Expected Value of Texas Lottery Ticket
Thomas L. Wayburn, PhD
I do not wish to endorse the notion of lotteries, gambling, and – especially – lotteries run by the State, which putatively looks after the interests of its citizens. I believe the Texas State Lottery, which amounts to a retrogressive tax on the poor, is immoral, impractical, mean, ugly, and foolish. It encourages people to want to get something for nothing, to believe that an opulent lifestyle is desirable, and to believe that immoderate consumption by an individual is not harmful to the rest of society.
But, this computation is not based on ethics. I wish to determine when and when not the Texas State Lottery is a sucker bet, that is, I wish to estimate the expected value. If the expected value exceeds the price of the ticket we have what gamblers call an overlay, that is, a good bet – you should take it if you’re an avid gambler. I am assuming that the players share a view concerning taxes not shared by many, namely, that it is a pleasure and a privilege to pay taxes and that paying taxes is just one more indulgence to be enjoyed in a new opulent lifestyle. Conceivably, the expected value of the ticket may exceed the cost (one dollar) even when payment of taxes at the highest rate is taken into account. Undoubtedly, these methods can be applied to other state lotteries mutatis mutandis.

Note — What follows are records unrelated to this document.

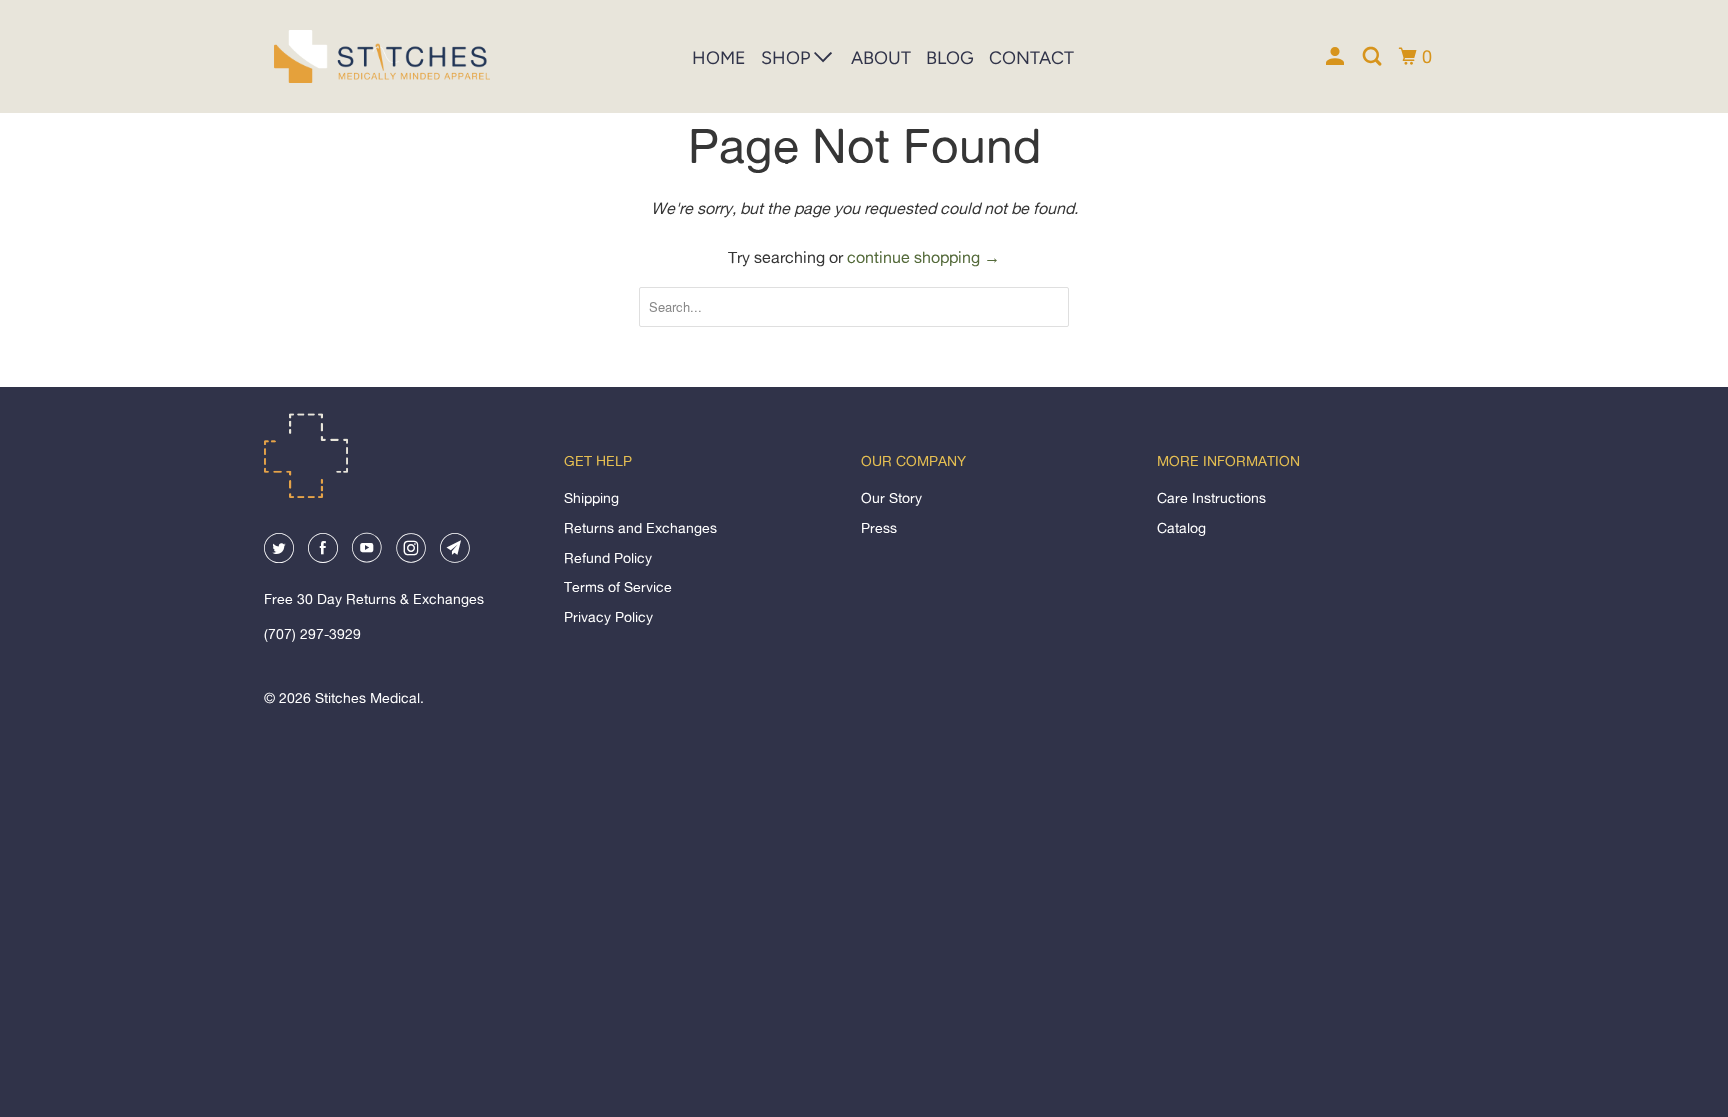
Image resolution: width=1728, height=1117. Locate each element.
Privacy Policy (608, 616)
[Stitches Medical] (364, 56)
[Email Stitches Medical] (460, 539)
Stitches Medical (367, 697)
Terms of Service (618, 586)
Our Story (891, 497)
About (881, 58)
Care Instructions (1211, 497)
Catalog (1181, 527)
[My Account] (1337, 57)
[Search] (1374, 57)
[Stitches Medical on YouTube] (372, 539)
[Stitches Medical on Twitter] (284, 539)
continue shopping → (923, 257)
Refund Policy (608, 557)
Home (719, 58)
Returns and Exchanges (640, 527)
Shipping (591, 497)
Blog (950, 58)
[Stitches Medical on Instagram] (416, 539)
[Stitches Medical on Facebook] (328, 539)
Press (879, 527)
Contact (1031, 58)
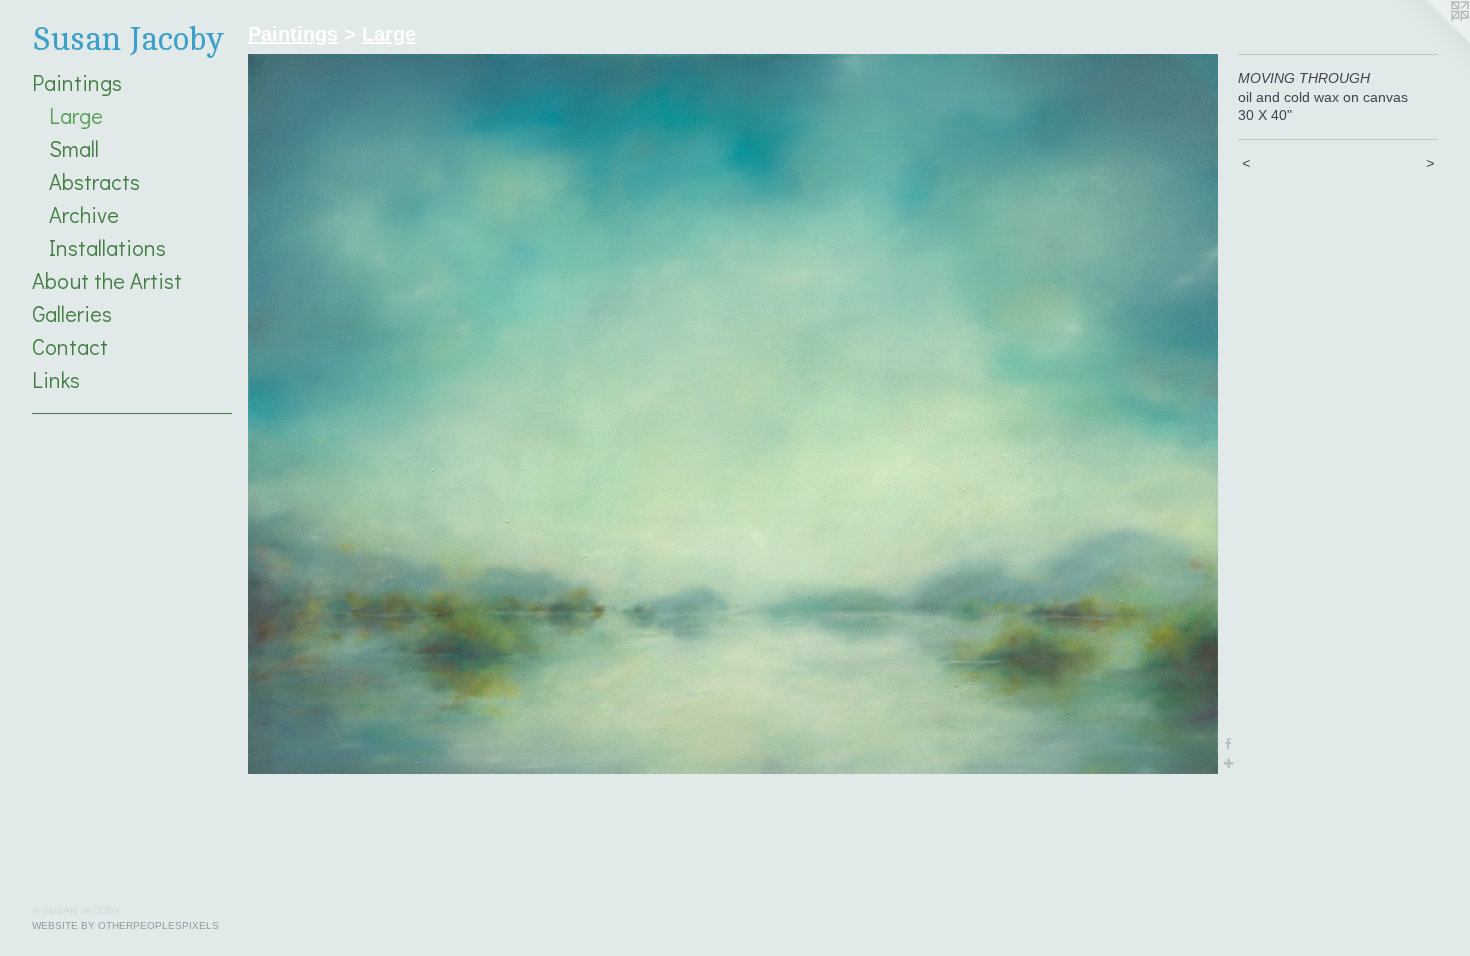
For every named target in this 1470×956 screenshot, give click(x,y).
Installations (107, 247)
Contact (70, 346)
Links (56, 379)
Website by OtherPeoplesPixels (125, 925)
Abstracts (94, 181)
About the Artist (107, 280)
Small (74, 148)
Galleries (72, 313)
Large (76, 115)
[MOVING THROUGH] (733, 414)
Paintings (77, 82)
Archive (84, 214)
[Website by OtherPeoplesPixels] (1430, 40)
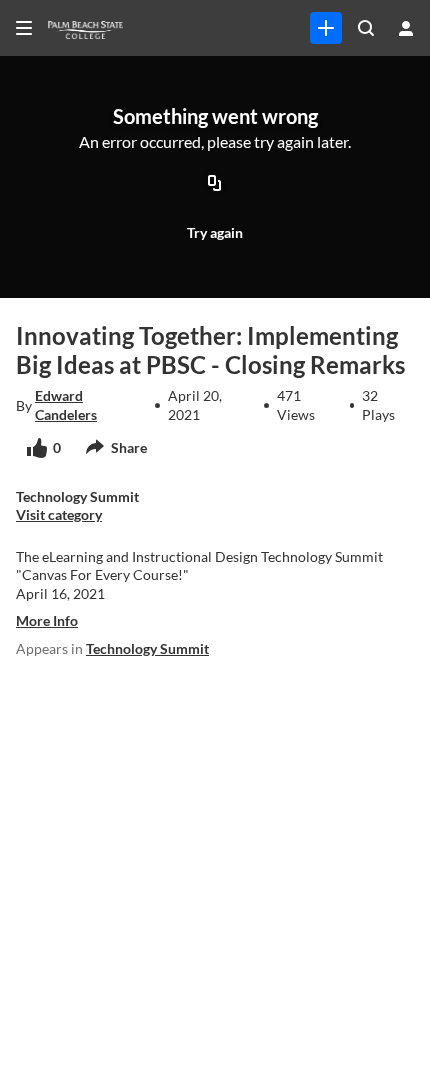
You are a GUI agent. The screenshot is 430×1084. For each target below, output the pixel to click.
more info (47, 620)
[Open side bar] (24, 28)
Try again (215, 232)
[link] (326, 28)
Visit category (59, 514)
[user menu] (406, 28)
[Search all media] (366, 28)
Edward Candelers (66, 404)
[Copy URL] (215, 185)
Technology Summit (147, 648)
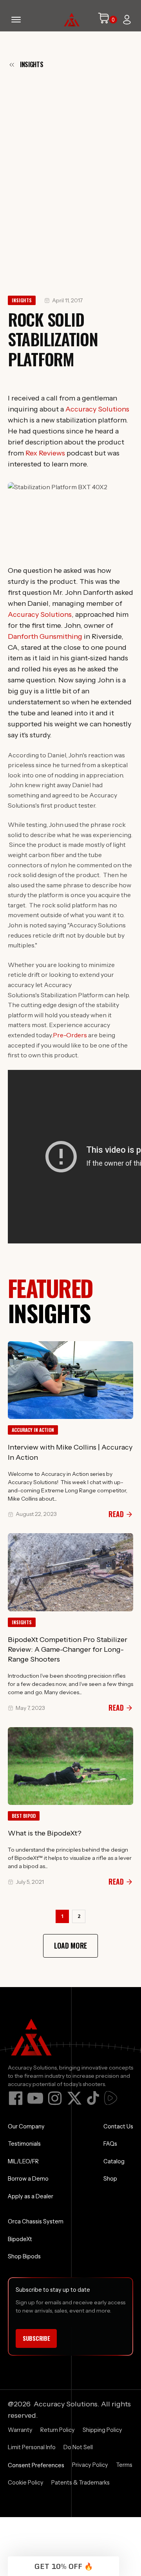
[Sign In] (127, 20)
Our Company (26, 2126)
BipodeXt (20, 2239)
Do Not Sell (78, 2447)
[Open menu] (16, 19)
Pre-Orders (70, 1035)
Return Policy (57, 2429)
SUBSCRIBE (36, 2338)
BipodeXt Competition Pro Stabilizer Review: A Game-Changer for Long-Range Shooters (67, 1649)
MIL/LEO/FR (23, 2161)
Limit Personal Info (32, 2447)
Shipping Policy (102, 2429)
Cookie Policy (25, 2482)
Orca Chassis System (35, 2221)
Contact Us (118, 2126)
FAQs (110, 2143)
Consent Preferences (36, 2465)
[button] (63, 2566)
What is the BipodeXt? (44, 1833)
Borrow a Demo (28, 2178)
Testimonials (24, 2143)
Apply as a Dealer (30, 2196)
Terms (124, 2464)
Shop (110, 2178)
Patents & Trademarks (80, 2482)
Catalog (114, 2161)
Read (116, 1514)
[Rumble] (111, 2098)
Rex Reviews (45, 453)
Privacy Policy (90, 2464)
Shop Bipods (24, 2256)
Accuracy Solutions (97, 409)
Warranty (20, 2429)
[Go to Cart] (107, 19)
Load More (70, 1945)
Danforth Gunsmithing (45, 636)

Further, I would like to get a lower bound for the expected value and it might be possible to get such a bound by using Stirling’s approximation to the factorial function, but for now I am getting a value that might be slightly too high for two reasons: (i) I am approximating the combination of n things taken k at a time, with n of the order of 50 million and k of the order of six by simply n^{k}/n!. I shall indicate the accuracy of this approximation in the text. (ii) I shall include the tail end of the exponential series. As we know, exp converges very quickly, therefore, the trailing terms are not large. But, they do make my estimate slightly high. This should not be important, though, because the most difficult number to estimate is the number of people who will bet. This number has been estimated in Austin using fairly sophisticated statistics in order to advertise the size of the Estimated Jackpot for guessing all six number out of fifty, but we shall have to decide for ourselves on the basis of the historical records of the lottery whether the State’s estimates are consistently high, low, or indifferent. The error in our guess of the number of one-dollar tickets sold, N, should make the other approximations in our formula of little or no significance.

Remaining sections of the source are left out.